Exercise prompt. If a line in the entries below includes "Ukliďme", show that line.

+--

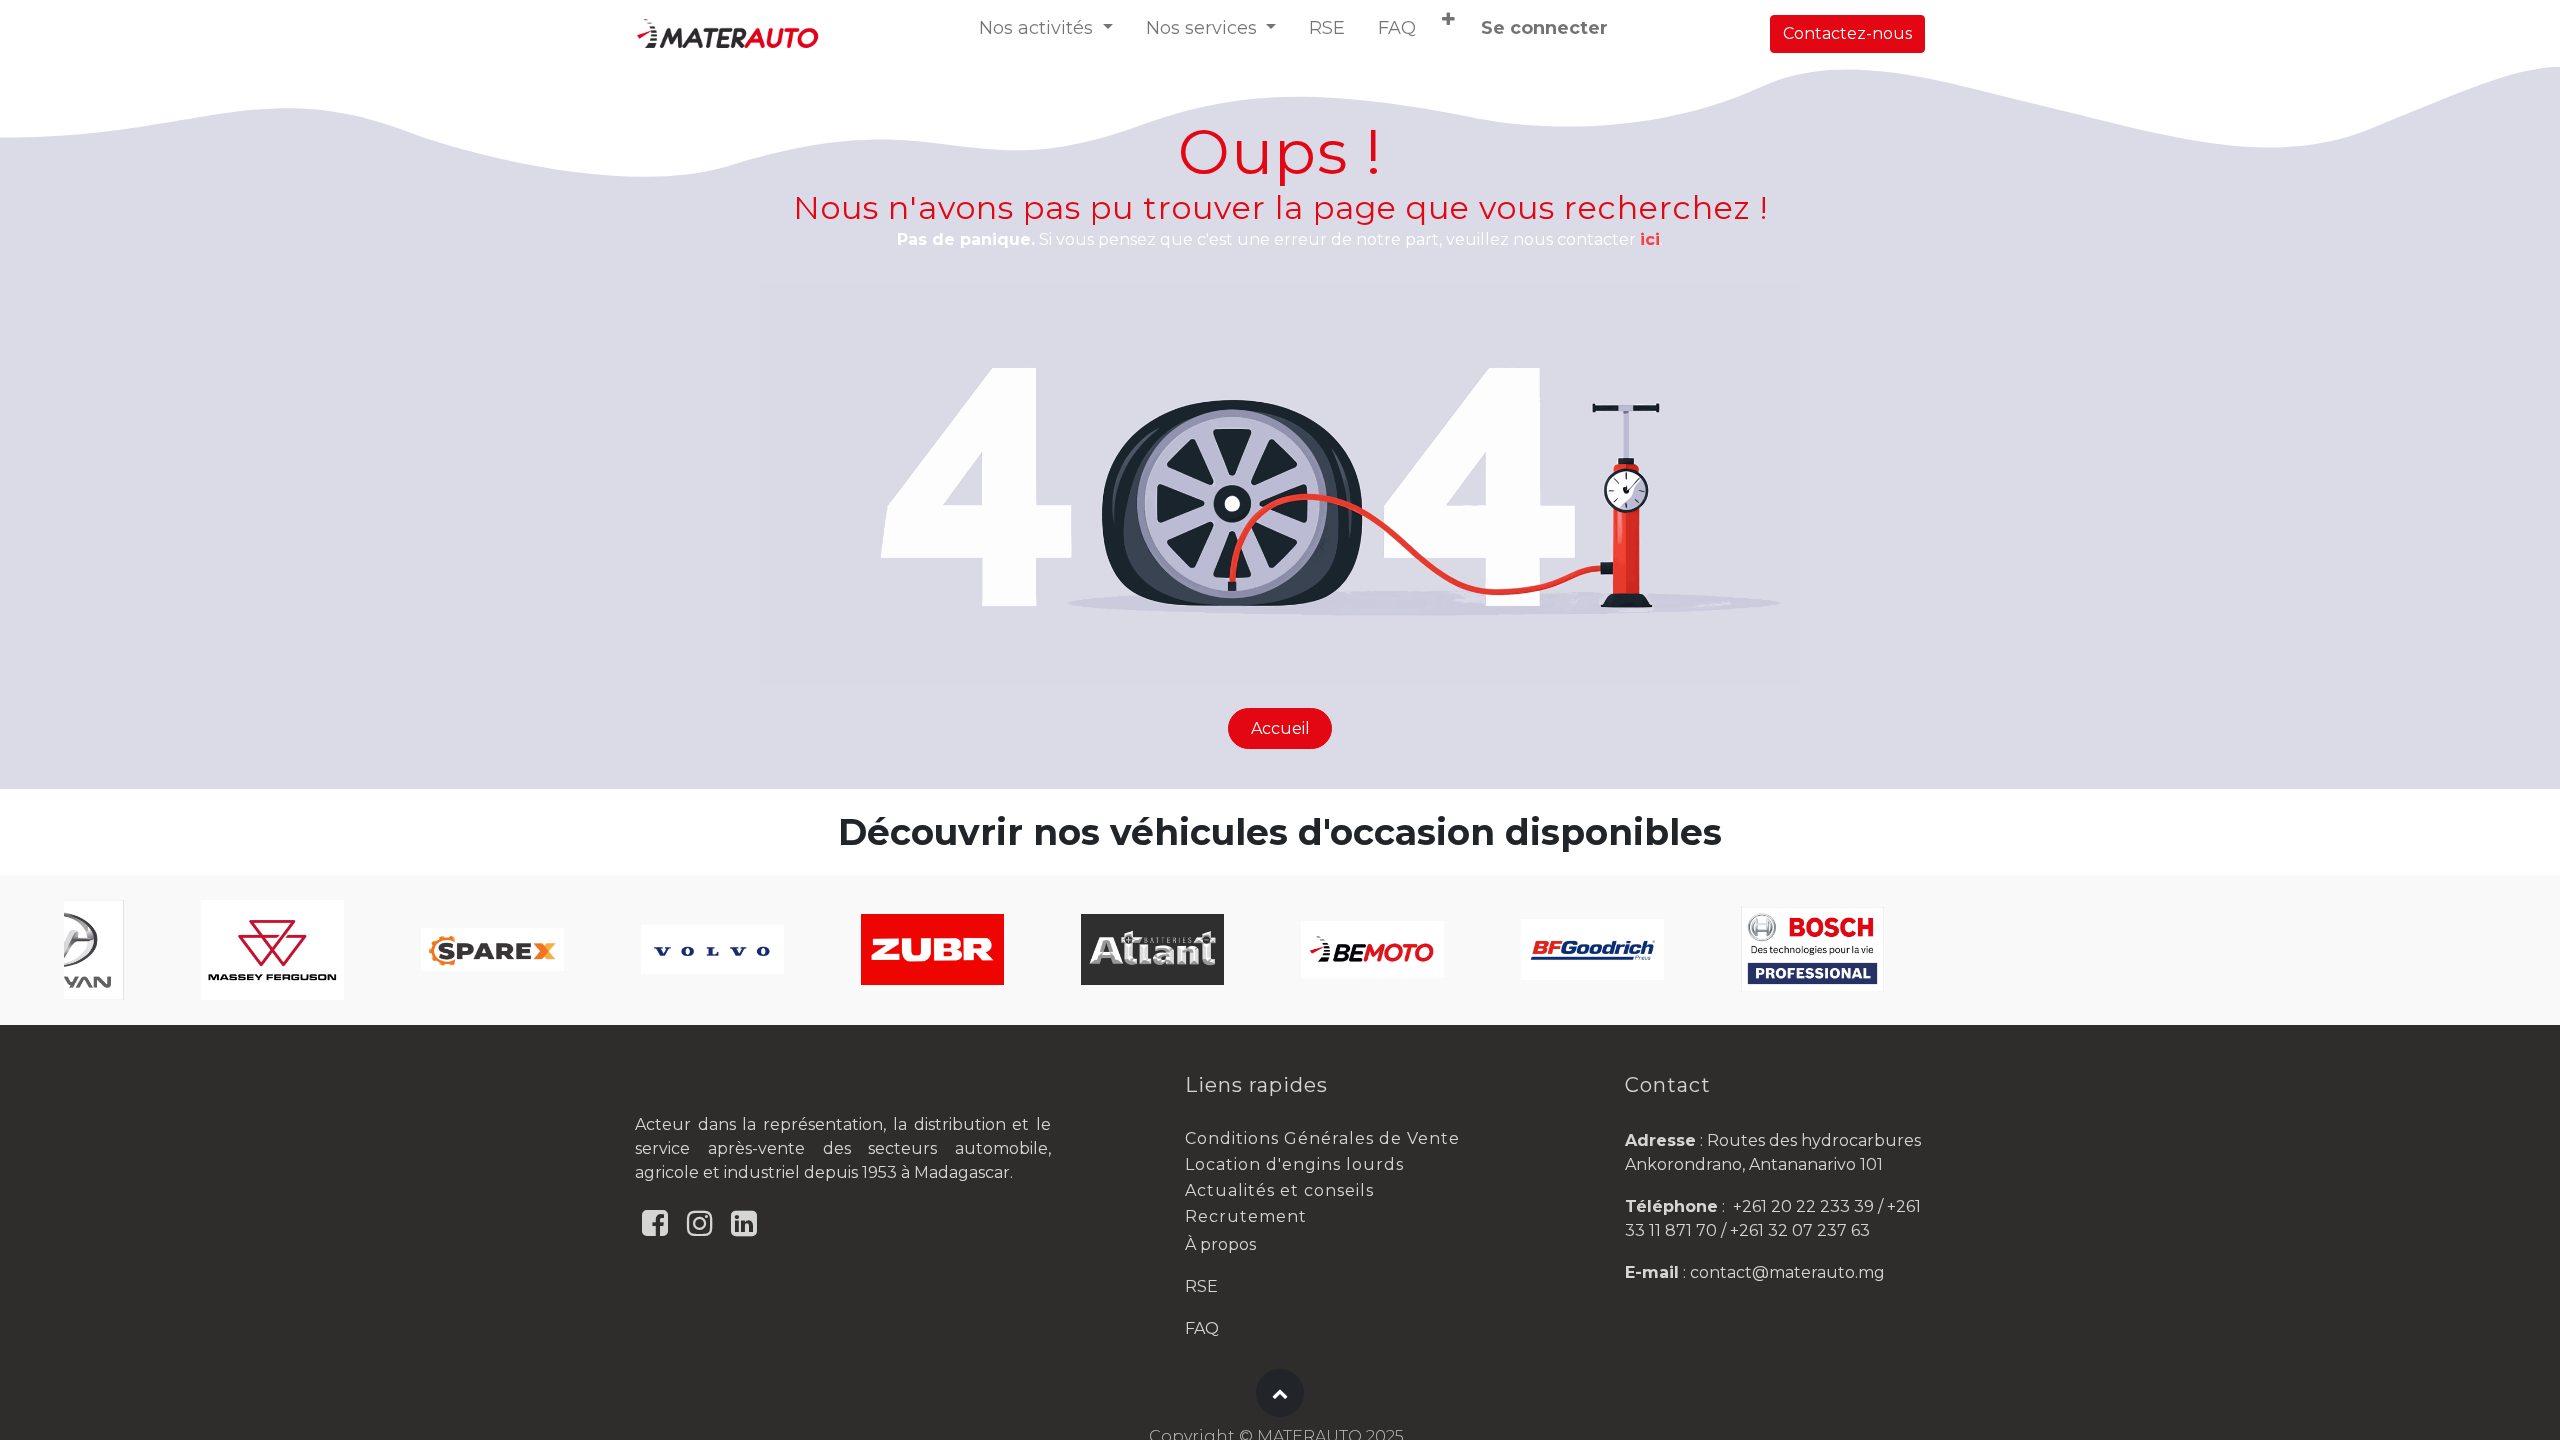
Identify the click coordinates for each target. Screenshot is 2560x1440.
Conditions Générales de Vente (1322, 1138)
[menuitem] (1327, 28)
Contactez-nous (1847, 33)
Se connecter (1544, 28)
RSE (1201, 1286)
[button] (1448, 20)
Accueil (1280, 728)
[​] (655, 1223)
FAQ (1202, 1328)
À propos (1220, 1244)
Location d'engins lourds (1294, 1164)
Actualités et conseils (1279, 1190)
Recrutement (1246, 1216)
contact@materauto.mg (1787, 1272)
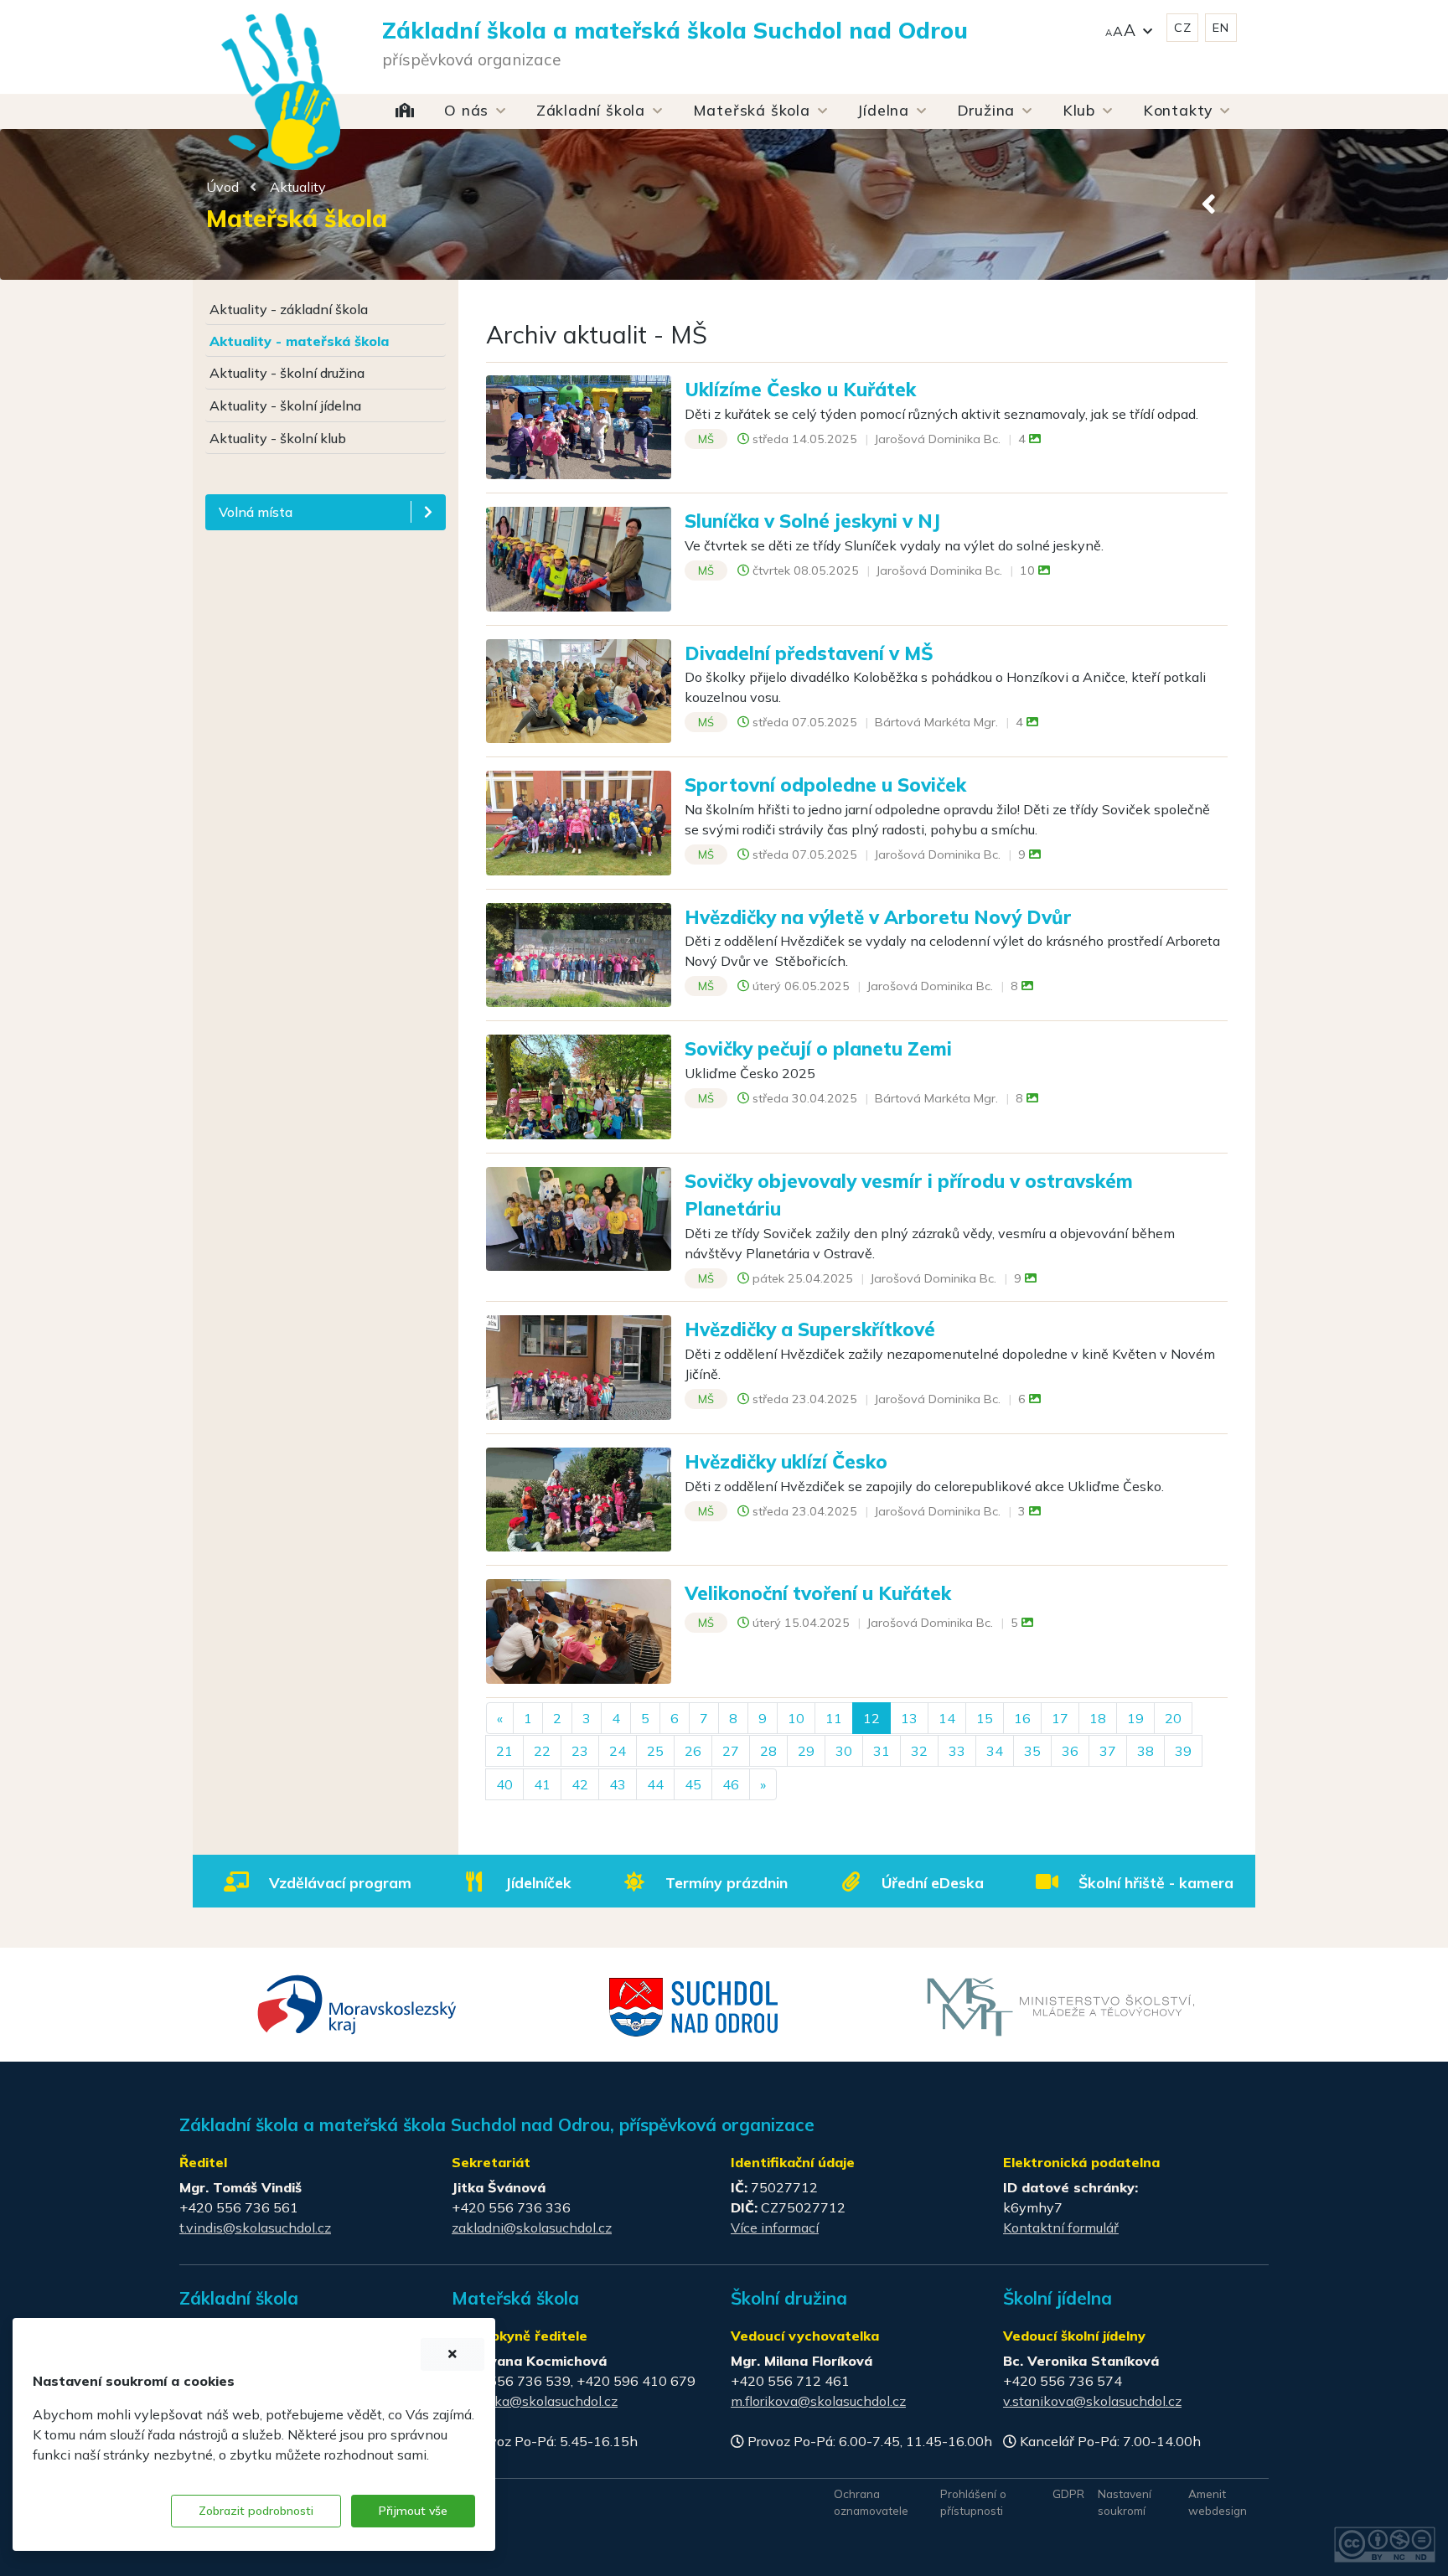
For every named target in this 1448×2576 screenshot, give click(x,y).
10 (796, 1718)
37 (1107, 1750)
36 (1070, 1750)
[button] (1129, 28)
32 (919, 1750)
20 (1173, 1718)
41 (542, 1784)
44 (655, 1784)
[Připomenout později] (452, 2354)
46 (730, 1784)
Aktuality (298, 186)
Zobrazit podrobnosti (256, 2510)
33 (957, 1750)
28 (768, 1750)
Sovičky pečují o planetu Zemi (818, 1048)
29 (806, 1750)
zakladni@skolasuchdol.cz (532, 2227)
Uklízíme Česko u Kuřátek (800, 389)
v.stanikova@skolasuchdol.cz (1092, 2401)
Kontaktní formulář (1061, 2227)
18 (1097, 1718)
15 (984, 1718)
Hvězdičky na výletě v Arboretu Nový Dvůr (878, 917)
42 (579, 1784)
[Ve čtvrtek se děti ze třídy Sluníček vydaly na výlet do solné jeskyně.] (578, 558)
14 (947, 1718)
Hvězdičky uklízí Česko (786, 1461)
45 (693, 1784)
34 (994, 1750)
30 (843, 1750)
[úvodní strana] (280, 58)
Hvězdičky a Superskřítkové (810, 1329)
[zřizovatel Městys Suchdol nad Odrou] (694, 2005)
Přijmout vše (413, 2510)
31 (881, 1750)
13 (909, 1718)
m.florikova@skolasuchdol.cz (818, 2401)
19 (1135, 1718)
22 (542, 1750)
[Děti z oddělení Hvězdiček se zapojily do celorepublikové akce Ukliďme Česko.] (578, 1497)
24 (617, 1750)
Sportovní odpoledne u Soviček (825, 784)
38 (1145, 1750)
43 (617, 1784)
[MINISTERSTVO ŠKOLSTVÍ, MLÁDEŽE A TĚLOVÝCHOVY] (1060, 2005)
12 (871, 1718)
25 (655, 1750)
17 (1060, 1718)
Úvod (222, 186)
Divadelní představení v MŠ (809, 653)
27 (730, 1750)
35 (1032, 1750)
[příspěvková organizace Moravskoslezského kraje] (357, 2003)
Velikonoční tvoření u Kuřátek (818, 1593)
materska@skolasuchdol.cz (535, 2401)
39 (1183, 1750)
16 (1022, 1718)
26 (693, 1750)
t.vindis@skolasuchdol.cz (255, 2227)
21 (504, 1750)
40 (504, 1784)
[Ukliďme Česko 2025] (578, 1084)
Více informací (775, 2227)
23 (579, 1750)
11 (833, 1718)
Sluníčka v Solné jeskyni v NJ (812, 520)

+--

Written solution.
[Děti z oddělení Hvězdiček se zapojily do celorepublikové akce Ukliďme Česko.] (578, 1497)
[Ukliďme Česko 2025] (578, 1084)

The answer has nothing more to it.